| Directive A |
In the Fremont article, print the passage starting with "The company, headed" and going on through "that Fremont feel.".
| Directive B |
List every high-tech company that the Fremont article places in the neighborhood.

High-Tech Learns From Fremont Funk

Seattle Times Technology Reporter

Set your watch back 5 minutes. Grab a cup of herbal tea. We're about to enter Fremont.

Here in the self-anointed center of the universe, where the Waiting for the Interurban sculptures wear more clothing than the nude cyclists who grace the annual Solstice Parade, high-tech is moving in.

Right at the Fremont Bridge, Adobe Systems, System 1 Software and Getty Images all call the Quadrant Lake Union complex home. Down the street you have Digital Intelligence.

And then there's Chase Bobko, which epitomizes how high-tech can fit in with Fremont funk.

The Chase Bobko office has a different feel from many high-tech companies where employees are high on Josta drinks and short on attention span. The atmosphere is more laid back and the employees fairly mellow as they concentrate on getting their work done.

There's not much noise, except for the occasional blaring from the Fremont Bridge horn or the sporadic chatter from the six dogs and pet cockatoo that employees sometimes bring with them.

The company, headed by President Patricia Chase, specializes in turning large amounts of corporate information into an easy-to-use system accessible over the Web or an internal network. If company culture starts from the top, Chase can be responsible for much of that Fremont feel.

An Evergreen State College grad, Chase decorates her office with butterflies made of painted, recycled nylons. She allows staffers to take off occasional afternoons for family reasons. She also tracks if they are regularly working more than 40 hours a week. If they are, she has a novel way to deal with it - she adds another employee. And employees, who participate in a profit-sharing plan, are free to review the company's books.

During monthly staff meetings, everyone has to share something personal. It's one way she encourages people to incorporate a sense of balance and to remember that work is only one part of your life.

"If you have to work, it might as well be a good place to work," she said. "It's not all about killing yourselves."

How we live: Seattle can claim the crown in yet another beauty contest measuring the quality of life, but judges were skeptical about how gracefully Seattle will age.

| Collected material |

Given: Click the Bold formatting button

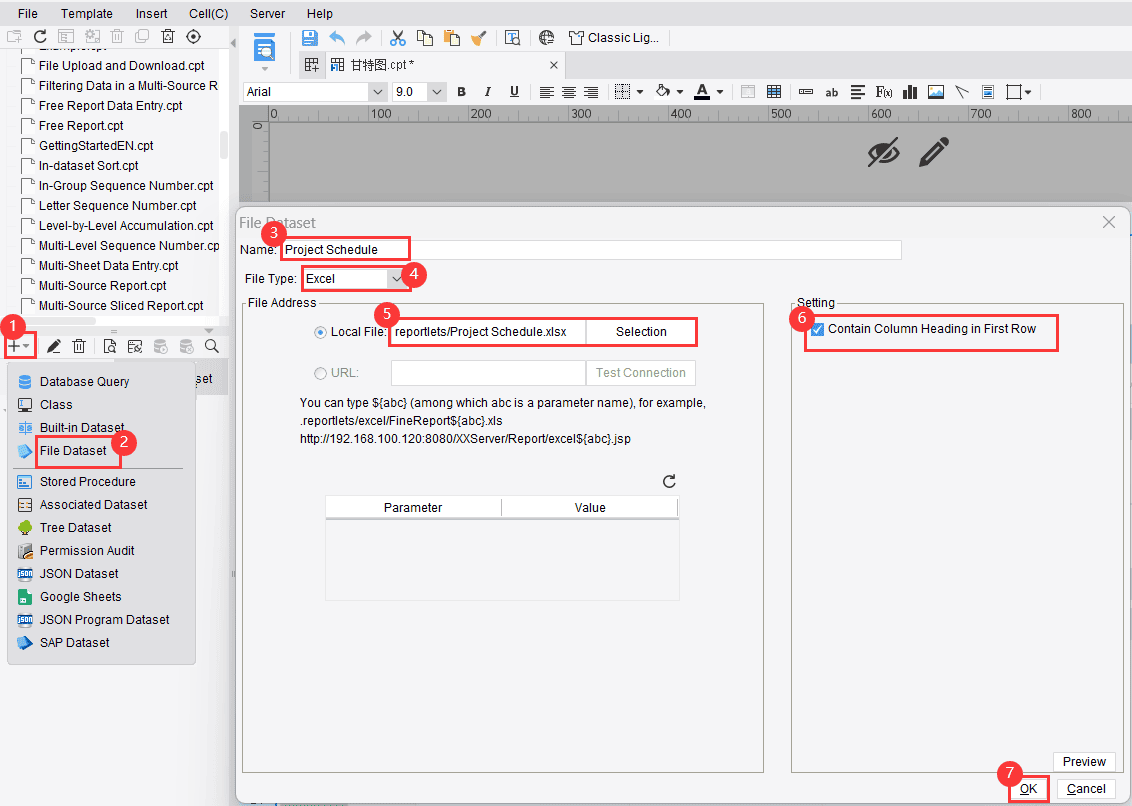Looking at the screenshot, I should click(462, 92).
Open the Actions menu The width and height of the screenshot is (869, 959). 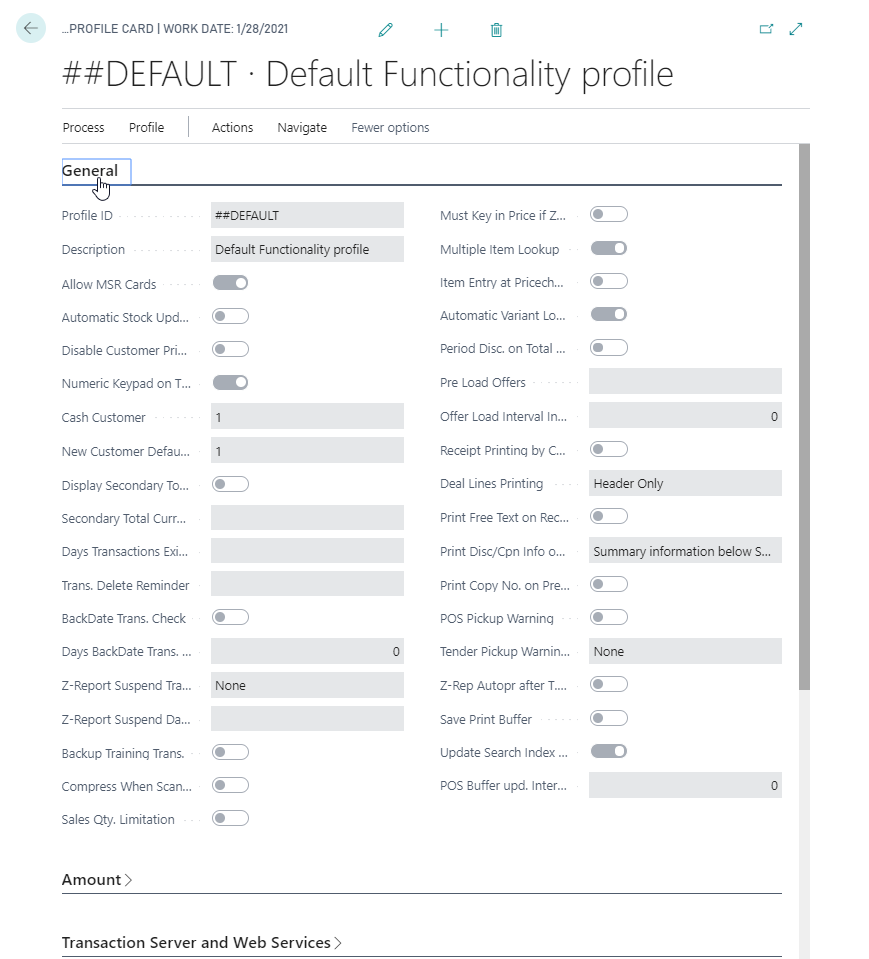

| Task answer A |
The company, headed by President Patricia Chase, specializes in turning large amounts of corporate information into an easy-to-use system accessible over the Web or an internal network. If company culture starts from the top, Chase can be responsible for much of that Fremont feel.

| Task answer B |
Adobe Systems
System 1 Software
Getty Images
Digital Intelligence
Chase Bobko